What is expected. What number of lines in the entries below include the string "will"? Respond with that number alone.

Given records.
- Opening Delimiter -
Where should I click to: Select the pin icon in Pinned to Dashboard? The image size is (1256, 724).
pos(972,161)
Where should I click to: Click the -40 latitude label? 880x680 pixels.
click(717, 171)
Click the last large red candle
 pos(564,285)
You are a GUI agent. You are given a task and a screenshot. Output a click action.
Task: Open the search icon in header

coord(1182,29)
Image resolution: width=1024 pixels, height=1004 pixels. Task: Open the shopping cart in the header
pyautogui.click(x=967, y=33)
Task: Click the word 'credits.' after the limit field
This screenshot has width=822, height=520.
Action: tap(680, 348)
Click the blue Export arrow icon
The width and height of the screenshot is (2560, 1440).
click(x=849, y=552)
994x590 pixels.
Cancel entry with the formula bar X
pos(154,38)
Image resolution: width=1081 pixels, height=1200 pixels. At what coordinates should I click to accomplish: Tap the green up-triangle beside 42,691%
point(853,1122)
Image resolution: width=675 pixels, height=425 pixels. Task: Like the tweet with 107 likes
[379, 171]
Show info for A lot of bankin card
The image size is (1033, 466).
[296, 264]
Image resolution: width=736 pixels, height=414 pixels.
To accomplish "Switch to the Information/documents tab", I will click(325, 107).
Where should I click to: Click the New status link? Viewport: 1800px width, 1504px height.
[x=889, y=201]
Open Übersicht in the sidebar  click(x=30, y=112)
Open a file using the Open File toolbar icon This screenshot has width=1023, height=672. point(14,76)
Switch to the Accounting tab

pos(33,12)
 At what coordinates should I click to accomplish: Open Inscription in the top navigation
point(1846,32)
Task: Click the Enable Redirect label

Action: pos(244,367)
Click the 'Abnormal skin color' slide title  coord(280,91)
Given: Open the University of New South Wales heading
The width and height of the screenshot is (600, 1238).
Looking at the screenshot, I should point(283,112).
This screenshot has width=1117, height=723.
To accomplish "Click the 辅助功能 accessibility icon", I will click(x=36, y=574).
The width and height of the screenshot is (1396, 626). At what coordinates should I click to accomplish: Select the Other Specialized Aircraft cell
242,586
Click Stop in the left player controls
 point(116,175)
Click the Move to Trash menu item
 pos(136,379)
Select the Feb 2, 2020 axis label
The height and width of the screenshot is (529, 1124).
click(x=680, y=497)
- Closing Delimiter -
Task answer. 2